Tra l’altro, prosegue l’esperto, quando la IEA nel 2005 aveva scelto il metodo di calcolo, le tecnologie pulite rappresentavano ancora una frazione minima del totale, quindi è logico supporre che la discussione avesse dato minor peso a quelle fonti ancora immature e dall’incerto sviluppo come è stato dimostrato dalla stessa IEA nelle sue stime degli scenari futuri (Ecco perché si sbagliano sempre le previsioni sull’energia solare).

Anche per il nucleare e le biomasse, spiega poi Sauar, è più semplice misurare l’output elettrico, piuttosto che l’esatta quantità di energia nucleare o di biomassa consumata in origine.

Difatti, la IEA ha deciso di moltiplicare per 3 l’energia elettrica generata da queste due fonti, così da rispecchiare con una buona approssimazione il concetto di “energia primaria” e le successive perdite nei processi di conversione.

Allo stesso modo, bisognerebbe individuare dei moltiplicatori anche per l’elettricità generata dalle centrali eoliche e solari. Sauar ipotizza un fattore pari a 2,2-2,5 per l’eolico, una tecnologia molto efficiente che spesso riesce a superare il 40% di rendimento medio.

Il fotovoltaico invece è meno efficiente, si sta avvicinando a una media del 20% e quindi richiederebbe un fattore di moltiplicazione di 5,0 circa, per riflettere le perdite della conversione dall’energia solare all’elettricità effettivamente utilizzabile.

Prendendo a riferimento un mix 60/40 di eolico e solare, chiarisce Sauar, il moltiplicatore medio da utilizzare sarebbe di circa 3,3, quindi molto simile a quello impiegato per nucleare e biomasse.

In conclusione, appare chiaro che da parecchi anni la IEA sta elaborando scenari in cui le rinnovabili sono ampiamente sottopesate a tutto vantaggio delle fonti fossili.

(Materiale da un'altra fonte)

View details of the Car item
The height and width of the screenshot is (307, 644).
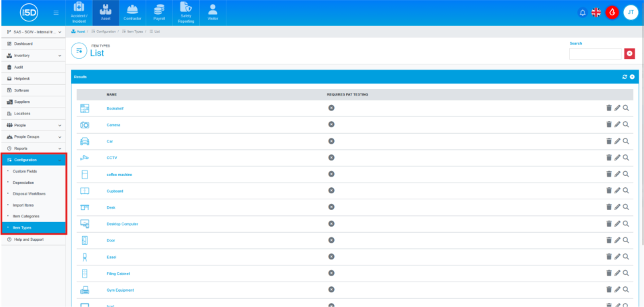(626, 141)
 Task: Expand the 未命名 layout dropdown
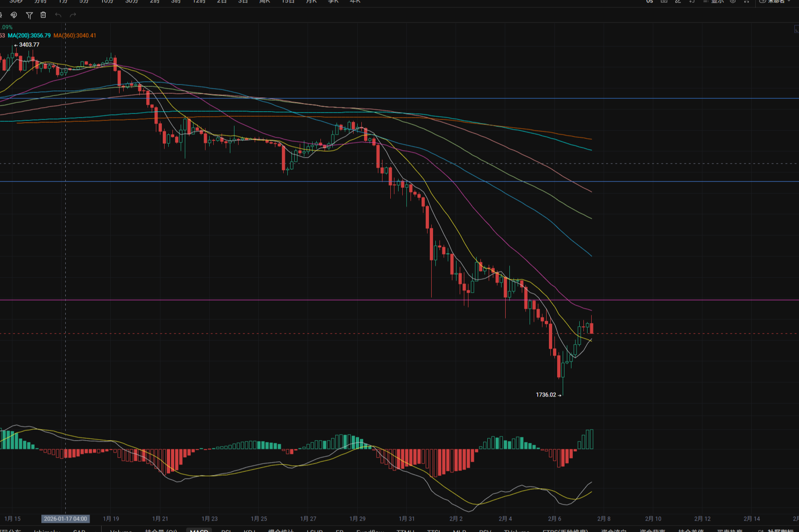(777, 1)
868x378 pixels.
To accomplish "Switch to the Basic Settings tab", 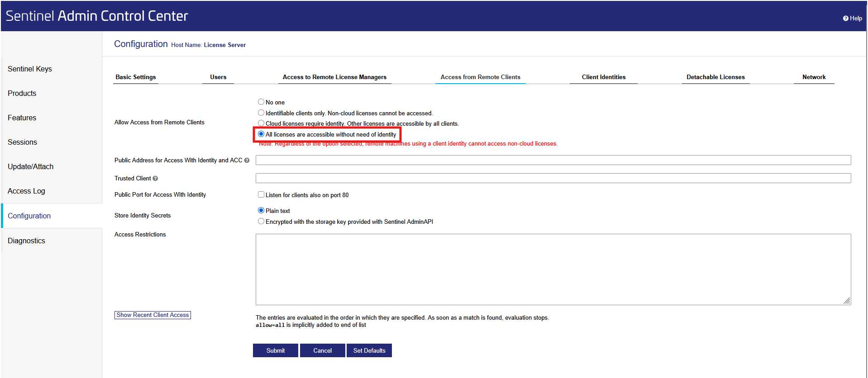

Il grafico qui sotto, rielaborato dall’autore dello studio, confronta lo scenario 450 della IEA, pubblicato nel World Energy Outlook 2016 sul mix dei consumi di energia primaria previsti al 2040, con lo stesso scenario “corretto” da Sauar con un fattore di 2,9 assegnato alle rinnovabili (barretta gialla).

Come si vede, eolico e solare sono destinati a giocare un ruolo di primo piano che l’errore statistico, perpetrato dagli analisti, non consente di riconoscere a uno sguardo superficiale.